Ces élites en sont venues à prodiguer des conseils élémentaires, comme le fait de ne pas masser des troupes en mouvement sur des petits espaces ou de disposer d’informations cartographiques fiables. Il en ressort deux recommandations pour le champ de bataille : le développement des moyens de renseignement, surveillance et reconnaissance, combinés aux frappes, en insistant sur l’importance des drones tactiques et de leur utilisation en « essaim » ; ensuite, la prise en compte de la « transparence » du champ de bataille, nécessitant des unités dispersées, plus petites, plus mobiles et décentralisées que l’organisation précédente.

Justement, depuis le début de cette guerre, l’armée russe a pu donner l’image de forces inadaptées aux combats du moment. A quel point a-t-elle fait son autocritique ?

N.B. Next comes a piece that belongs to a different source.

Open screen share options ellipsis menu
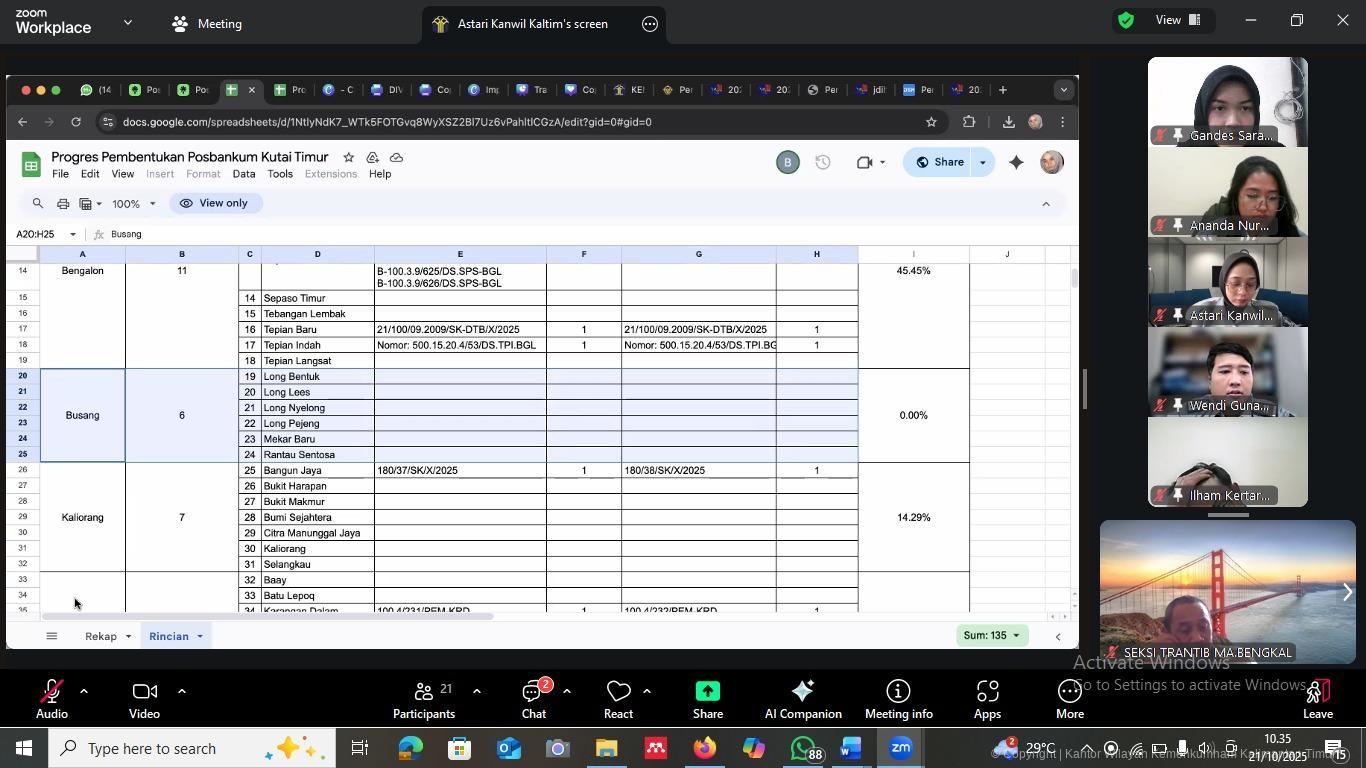 [650, 24]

L’armée russe n’avait pas été réformée ni préparée à la conduite d’une telle guerre. La pensée stratégique russe était en effet axée, depuis la chute de l’URSS, sur le contournement de la lutte armée. Cependant, les élites militaires comme les dirigeants russes ont surestimé à la fois l’efficacité du contournement et leur propre capacité à le mettre en œuvre. La mise en oeuvre de cette pensée, combinée aux spécificités de la culture stratégique russe, ont conduit à l’échec initial de l' »opération militaire spéciale ». Moscou a dû, dès les premiers jours, intensifier son effort conventionnel et finira par changer de stratégie quelques semaines plus tard. Plutôt qu’une guerre de mouvements, l’armée russe s’est vue contrainte de mener une lutte armée de haute intensité et d’usure, où la puissance de destruction et l’artillerie sont devenus centrales. Tout cela a été identifié et critiqué par les élites militaires, qui ont produit des analyses sur les défaillances de la prévision et du renseignement, le manque de planification, la préparation inadéquate des troupes ou encore l’emploi médiocre des troupes aéroportées (VDV).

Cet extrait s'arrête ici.